### Page

Caroline Gerber and Ameena Alsikafi

In the United States approximately 90% of all students receive a “public school” education. However, according to a 2022 Gallup poll, only 9% of US adults are “completely satisfied” with the quality of education that children receive in grades K-12. 

This shocking statistic clearly shows the need to explore other educational methods if we as a country are serious about improving the future of education for American children.

One such educational method is Montessori.

As two Montessori school alumni from a graduating class of eight, we are here to provide insight on the differences, outcomes, and values of a Montessori education, along with why we think Montessori could be the future

What is the Montessori method?

Dr. Maria Montessori

Created by Dr. Maria Montessori, Italy’s first female physician, the Montessori method was developed while Montessori was conducting research on children with learning disabilities. She observed them as they interacted with their environment, and from her observations, she was able to see children express their natural curiosity without a teacher’s interference.

Montessori further went on to create physical objects and learning materials to support the children’s natural tendencies based upon their age and developmental stage. 

Montessori incorporated her observations into a complete educational model that is child centric and places emphasis on self-paced, independent learning, that encourages children’s innate curiosity and promotes a life-long love of learning, now known as the Montessori method.

Montessori’s discoveries resulted in her founding of the first Montessori school, Casa dei Bambini (lit. Children’s House), in Rome in 1907. 

Since that time, Montessori schools have been established in many countries throughout the world, including the one in nearby Lake Bluff.

What did the Montessori experience look like for us?

Our Montessori experience, which lasted for over a decade, took place at Forest Bluff School in Lake Bluff. By sharing highlights of our Montessori journey, we hope to provide further insights into the Montessori method and experience, and also show why it was so beneficial for our educational development.

At Forest Bluff, the average Montessori class consists of approximately 20-30 children, and each classroom environment is structured to correspond to the developmental phase that each specific class age group is experiencing. There are three phases, split up into a total of five substages, and are illustrated below:

The Absorbent Mind – developmental phase

Young Children’s Community ~ 18 months – 3 years
Primary Level ~ 3-6 years

The emphasis in the first six years of Montessori education is on independence and absorbing new information.

During this time we initially learned to interact with our environment and perform practical daily-life tasks.

### Dataset extract
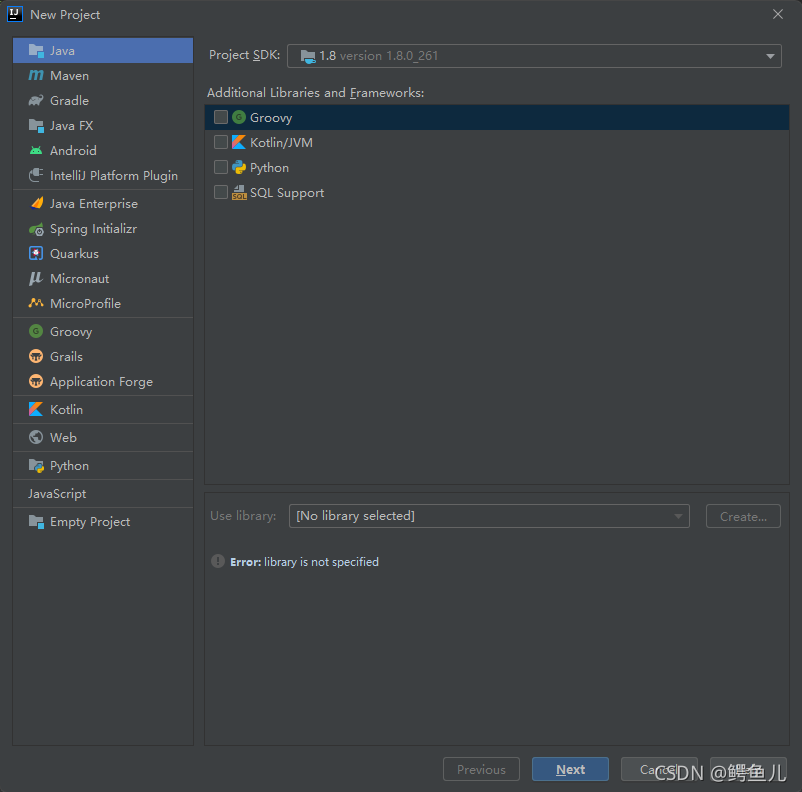Click the Next button
Screen dimensions: 802x792
570,769

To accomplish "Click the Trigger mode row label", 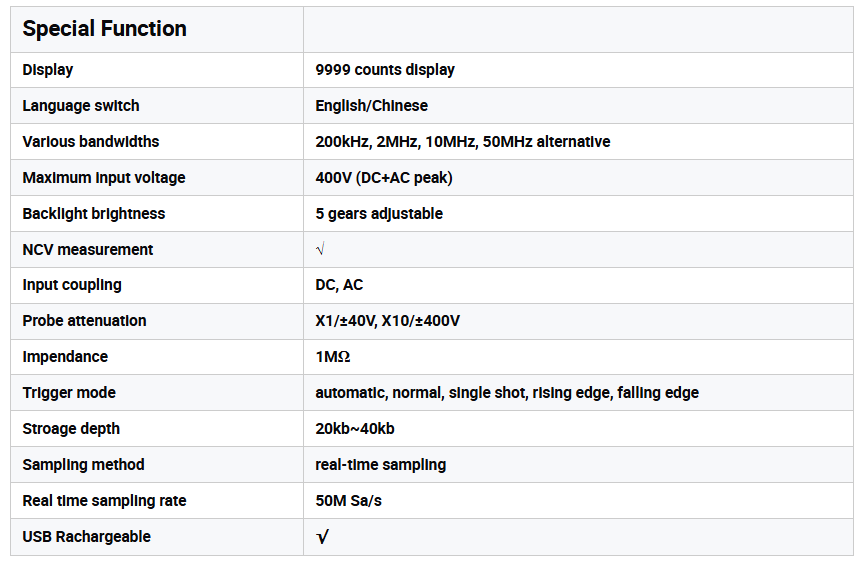I will [x=69, y=393].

### Objective A
Decide whether each statement agrees with the article on Montessori education. Answer yes or no for each, and quote the deciding words from the article.
(i) Maria Montessori was Italy's first female physician.
(ii) The first Montessori school was founded in Milan in 1907.
(iii) The two authors came from a graduating class of eight.
### Objective B
Proceed with the article on Montessori education from the point where the article stops.

### Reply A
(i) Yes: "Italy’s first female physician"
(ii) No: "in Rome in 1907"
(iii) Yes: "from a graduating class of eight"

### Reply B
After mastering these we were introduced to complex materials that would correspond to core subjects, such as math and reading.

YCC Highlights: Sewing and food preparation – In the YCC a vivid memory we have is of learning how to sew and prepare food. Not only did these teach us basic motor skills but we also developed proficiency in useful life skills.

Hand shaking – One of our earliest memories of the YCC was the daily morning protocol, where children and teachers would greet each other with a hand shake on their way into the classroom.

This experience personifies the Montessori principle of viewing children as an equal rather than an inferior, promoting connection and respect between child and adult/ teacher.

Primary Level Highlights: Geography – During the primary level a standout memory is learning every country, capital and flag in the world.

The Reasoning Mind – developmental stage

Lower Elementary ~ 6-9 years
Upper Elementary ~ 9-12 years

After the core cognitive skills have been developed in the YCC and Primary level classrooms and children have an understanding of appropriate etiquette the focus moves to “activities that promote problem solving, critical thinking, and cause-and-effects scenarios.” 

Lower Elementary Highlights: Library Walks – Walking to the library was one example of a freedom we enjoyed in Lower El.

Upper Elementary classroom

We would walk to the library in student-only groups of three to five to check out books for research.

Upper Elementary Highlights: “Going-Outs” – Of all the memories we have from our years in the Elementary classrooms one of our favorites by far is “going-outs.”

After completing reports on topics we found interesting we could plan trips to further our research endeavors, these were called, “going-outs.”

We planned these trips in their entirety all by ourselves, from budgeting to calling a chaperone to arranging transportation and coordinating tours.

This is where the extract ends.